How do you handle mutually dependent form fields in LiveView forms?

Suppose you have two fields in a Phoenix LiveView form where both are user-editable, and each one can be used to calculate the other.

Example:

A → derive B
B → derive A

Both inputs are valid entry points for the user.

The problem is that phx-change submits the entire form on every input change.

Once the form is submitted, the changeset receives both values at the same time and no longer knows which field was the actual user input and which one should be treated as the derived value.

A few obvious approaches seem problematic:

  • always prioritizing one field breaks UX
  • relying on changed? can be unreliable because both fields may appear changed after recalculation
  • moving logic outside the changeset makes validation and calculation harder to keep consistent

What is considered the idiomatic Phoenix/Ecto approach for this kind of bidirectional dependency?

How do you usually preserve which field was the real user input when the whole form is submitted on every change?

Can’t you check _target?

You can use the _target to see which field triggered the event.

From the replies, it seems pretty clear that _target is the obvious answer here, since the real problem is simply preserving which field the user actually edited.

So the actual design question becomes:

once _target tells you which input triggered the change, where should that information live?

Would you usually:

  1. Map _target into a virtual field in the changeset (for example :calculation_source with values like :price_entered / :discount_entered) and keep the calculation logic inside the changeset

or

  1. Handle the recalculation directly inside handle_event/3 in LiveView before building the changeset

My instinct is that option 1 feels cleaner, because LiveView stays thin and the changeset remains responsible for business rules.

Is that considered the more idiomatic Phoenix/Ecto approach?

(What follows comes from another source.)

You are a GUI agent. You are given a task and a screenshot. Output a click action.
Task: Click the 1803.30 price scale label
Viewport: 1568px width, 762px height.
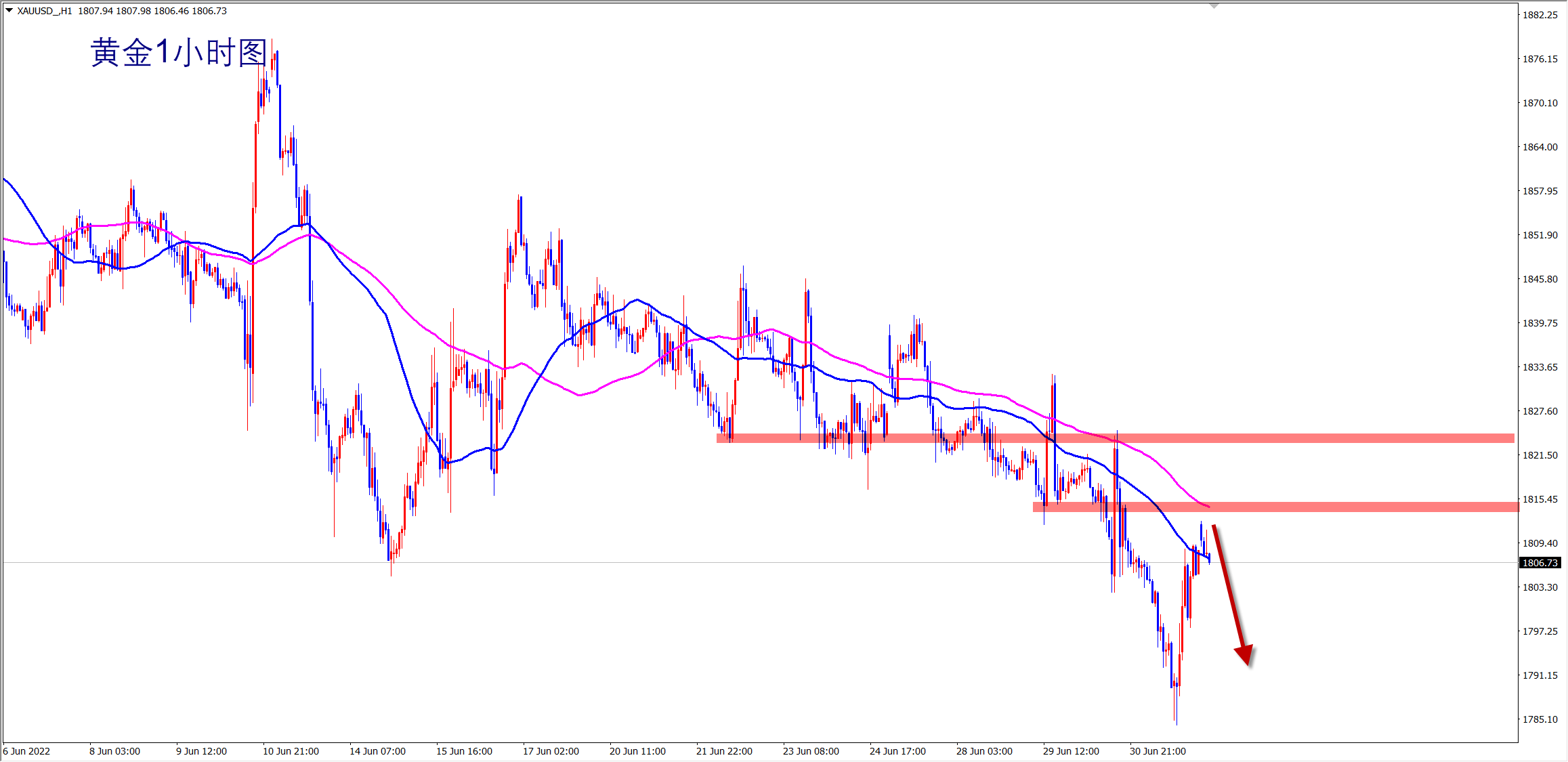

https://medium.com/very-big-things/towards-maintainable-elixir-the-core-and-the-interface-c267f0da43

Given the distinction made in that blogpost the logic belongs very much in the interface, not the core. This specific form in question is concerned with that auto calculation, but the next one might not be. I‘d expext the core just needs data to be aligned by whatever means most useful depending on the source for the data.

Both core and interface might still use changesets though.